Excerpts from a dataset:

##############################

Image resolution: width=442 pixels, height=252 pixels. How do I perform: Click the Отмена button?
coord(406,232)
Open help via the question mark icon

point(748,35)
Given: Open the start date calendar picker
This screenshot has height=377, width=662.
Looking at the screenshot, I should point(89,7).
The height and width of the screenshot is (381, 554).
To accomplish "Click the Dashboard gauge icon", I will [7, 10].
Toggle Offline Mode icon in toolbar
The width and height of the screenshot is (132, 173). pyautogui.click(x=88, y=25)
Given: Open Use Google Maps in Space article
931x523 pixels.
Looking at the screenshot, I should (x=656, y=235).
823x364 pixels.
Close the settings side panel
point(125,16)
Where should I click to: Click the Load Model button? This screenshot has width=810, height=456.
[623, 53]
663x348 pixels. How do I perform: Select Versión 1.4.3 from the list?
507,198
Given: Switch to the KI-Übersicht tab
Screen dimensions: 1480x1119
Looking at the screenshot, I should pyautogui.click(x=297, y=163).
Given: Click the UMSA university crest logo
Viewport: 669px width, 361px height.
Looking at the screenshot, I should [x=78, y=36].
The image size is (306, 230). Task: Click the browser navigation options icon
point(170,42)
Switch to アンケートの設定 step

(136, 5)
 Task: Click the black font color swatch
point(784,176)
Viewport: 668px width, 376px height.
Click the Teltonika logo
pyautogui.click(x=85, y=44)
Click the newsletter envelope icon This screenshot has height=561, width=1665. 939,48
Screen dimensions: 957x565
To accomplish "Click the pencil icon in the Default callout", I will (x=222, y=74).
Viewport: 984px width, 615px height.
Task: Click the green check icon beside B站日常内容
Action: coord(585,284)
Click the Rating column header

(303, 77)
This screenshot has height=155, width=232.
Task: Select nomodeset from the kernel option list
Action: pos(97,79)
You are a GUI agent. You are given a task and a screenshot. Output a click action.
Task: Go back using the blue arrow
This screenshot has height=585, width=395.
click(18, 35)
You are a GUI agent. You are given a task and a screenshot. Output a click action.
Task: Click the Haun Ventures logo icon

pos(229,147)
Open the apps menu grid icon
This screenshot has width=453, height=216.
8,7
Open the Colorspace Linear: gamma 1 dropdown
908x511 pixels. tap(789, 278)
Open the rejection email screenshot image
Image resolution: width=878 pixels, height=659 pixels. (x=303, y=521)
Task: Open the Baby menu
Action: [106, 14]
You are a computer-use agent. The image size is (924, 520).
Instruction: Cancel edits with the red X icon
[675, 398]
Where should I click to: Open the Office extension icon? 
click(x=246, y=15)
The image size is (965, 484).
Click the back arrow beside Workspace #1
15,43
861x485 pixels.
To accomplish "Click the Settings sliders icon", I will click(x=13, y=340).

##############################

What you need to do: For this exercise, reproduce exactly each line from the one containing "Open the rejection email screenshot image" through the last line of the data, and no others.

Solution for this task:
Open the rejection email screenshot image
Image resolution: width=878 pixels, height=659 pixels. (x=303, y=521)
Task: Open the Baby menu
Action: [106, 14]
You are a computer-use agent. The image size is (924, 520).
Instruction: Cancel edits with the red X icon
[675, 398]
Where should I click to: Open the Office extension icon? 
click(x=246, y=15)
The image size is (965, 484).
Click the back arrow beside Workspace #1
15,43
861x485 pixels.
To accomplish "Click the Settings sliders icon", I will click(x=13, y=340).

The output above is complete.